Throughout the 20th century, Australians embraced beach culture.
It proved particularly popular after World War II, when economic prosperity delivered greater mobility and more leisure time. Surfing surged ahead, developing its own style and in-crowd. The same was true for the surf lifesaving clubs that ringed the nation’s coastline – 235 of them by 1973.
Together, they are celebrated in Watching the waves, a National Archives online exhibition with Google Cultural Institute.
Focusing on the 50s, 60s and 70s, the exhibition shares some of our favourite beach images from the Australian News and Information Bureau.
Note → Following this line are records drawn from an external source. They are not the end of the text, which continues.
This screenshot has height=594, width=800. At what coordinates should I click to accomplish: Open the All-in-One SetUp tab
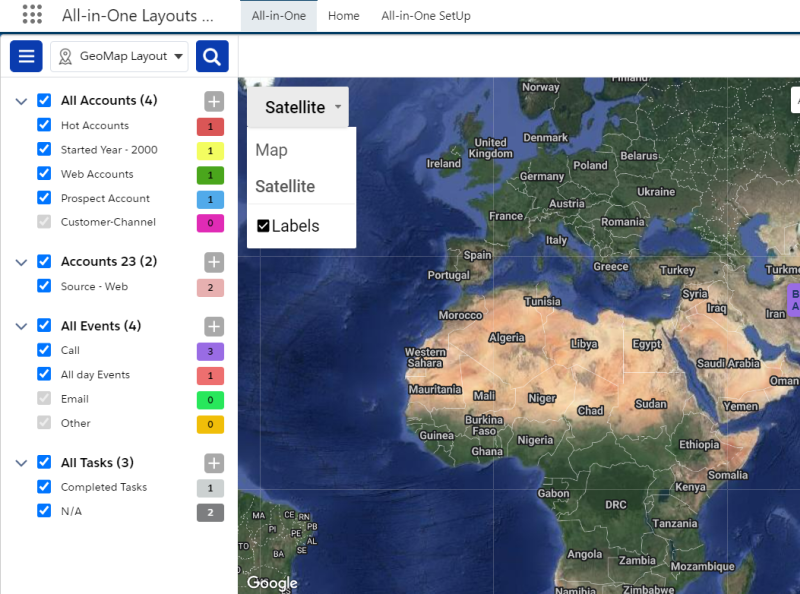coord(425,16)
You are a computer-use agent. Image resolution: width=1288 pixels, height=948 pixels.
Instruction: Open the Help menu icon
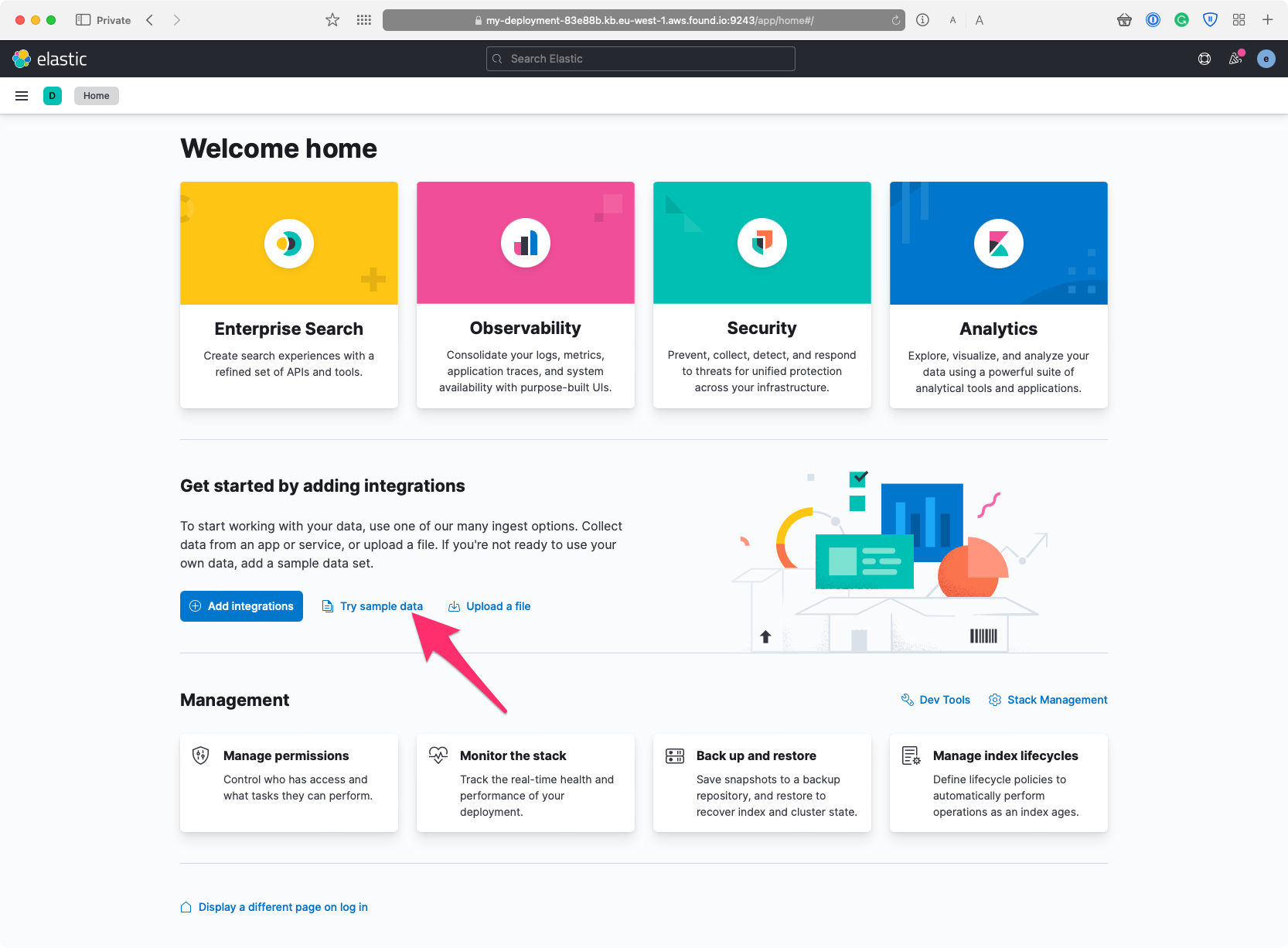[1205, 59]
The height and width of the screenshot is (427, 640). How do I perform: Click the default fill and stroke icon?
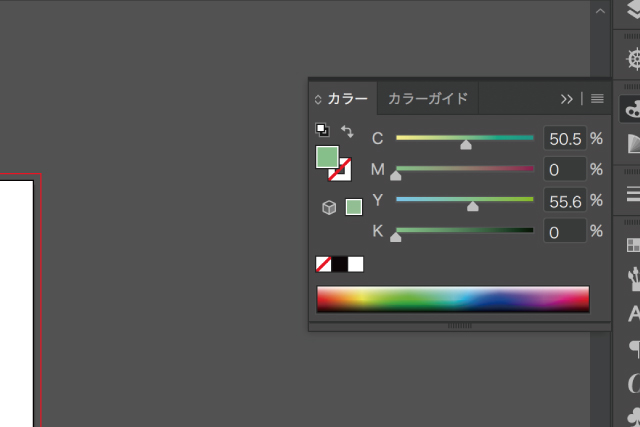tap(322, 130)
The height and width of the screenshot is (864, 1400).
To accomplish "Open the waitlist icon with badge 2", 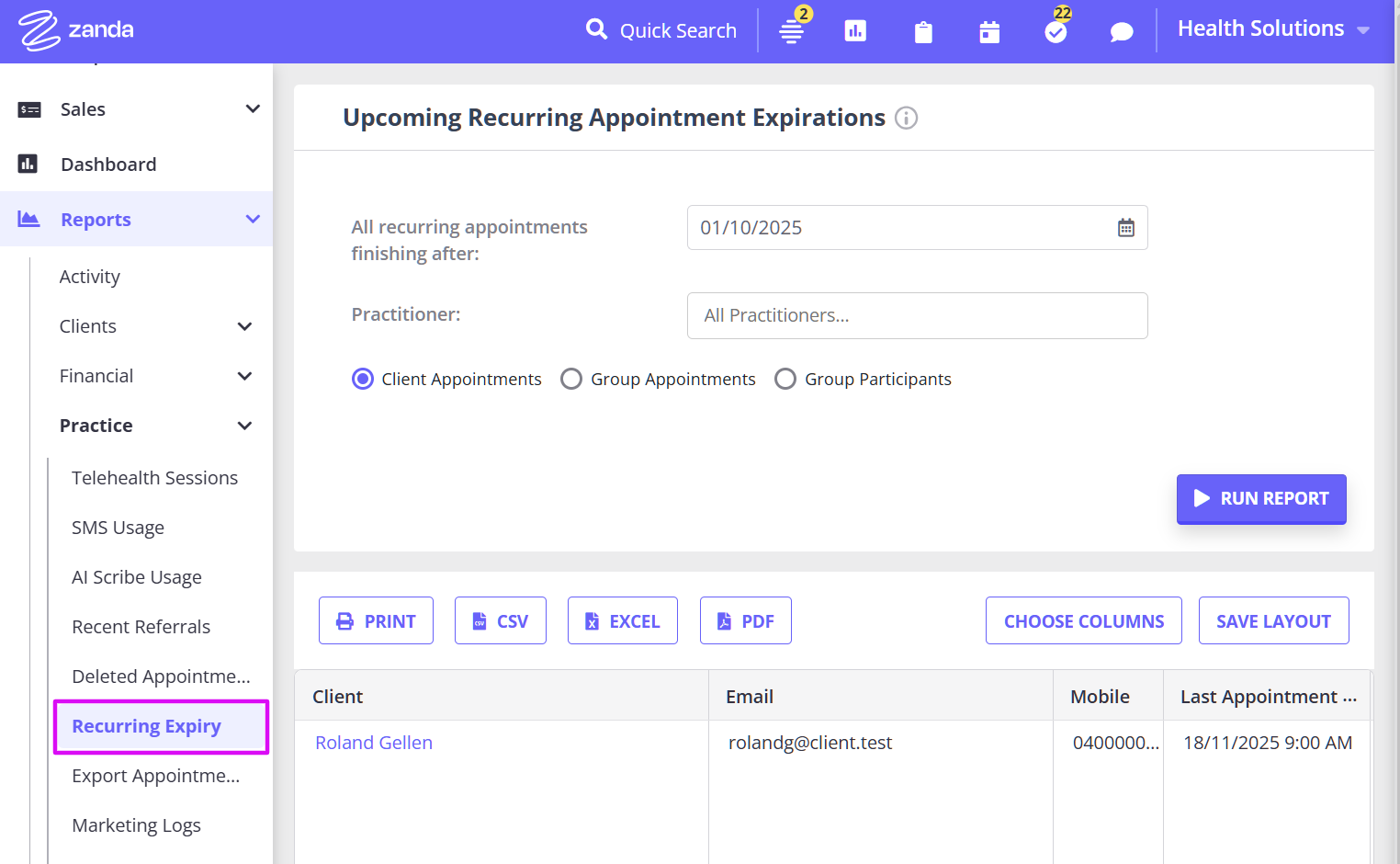I will 791,31.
Capturing youthful freedoms and fashions, the bureau’s photographers also recorded easygoing seaside crowds basking in the sun and on the sand. In those days before serious concern about UV exposure and skin cancer, the ocean itself posed the most immediate risk to life and leisure. This was where the lifesavers shone.
Just before Christmas in 1963, deputy prime minister Harold Holt launched the Portsea Surf Carnival, near the entrance to Port Phillip Bay. It was supervised by the Portsea Surf Life Saving Club, which had already rescued 619 swimmers since its establishment in 1949. During one incident in 1959, members saved 32 people. This was followed by another mass rescue of 20 bathers in 1961.
Although Portsea was one of the largest clubs on the Victorian coast, it nearly folded in 1956 after a shark took the life of its vice president. Tragically, Holt was swimming outside the club’s controlled areas when he disappeared off nearby Cheviot Beach 4 years later.
Sure I want to be a surfie
As a newly recognised social group, by the 1960s ‘surfies’ had become raw material for popular culture and satire.
Queensland farmer Arnold Williams tried his hand at writing a musical play on the subject, registering his script ‘The surfers’ for copyright in 1963. The opening tune, ‘White horses’, worshipped the waves as ‘surging white horses that glisten so bright’. In ‘The beach song’, Williams’ listless characters declared in chorus that ‘we all agree we like the sun the sand the sea’.
That same year, Tasmanian writer Lorraine Lobban copyrighted her TV comedy sketch, ‘Mixed ambitions’. Written under her pen name, Ruby Laing, the skit lampooned vocational guidance counselling. ‘Sure I want to be a surfie,’ sang a character in the final scene. Strutting on with a surfboard, he was instantly surrounded by adoring girls. ‘I want to parade along a beach,’ he crooned. ‘Then on a board the breakers I’ll ride.’
As with Williams’ musical, it seems that Laing’s parody never surfed onto the stage or screen.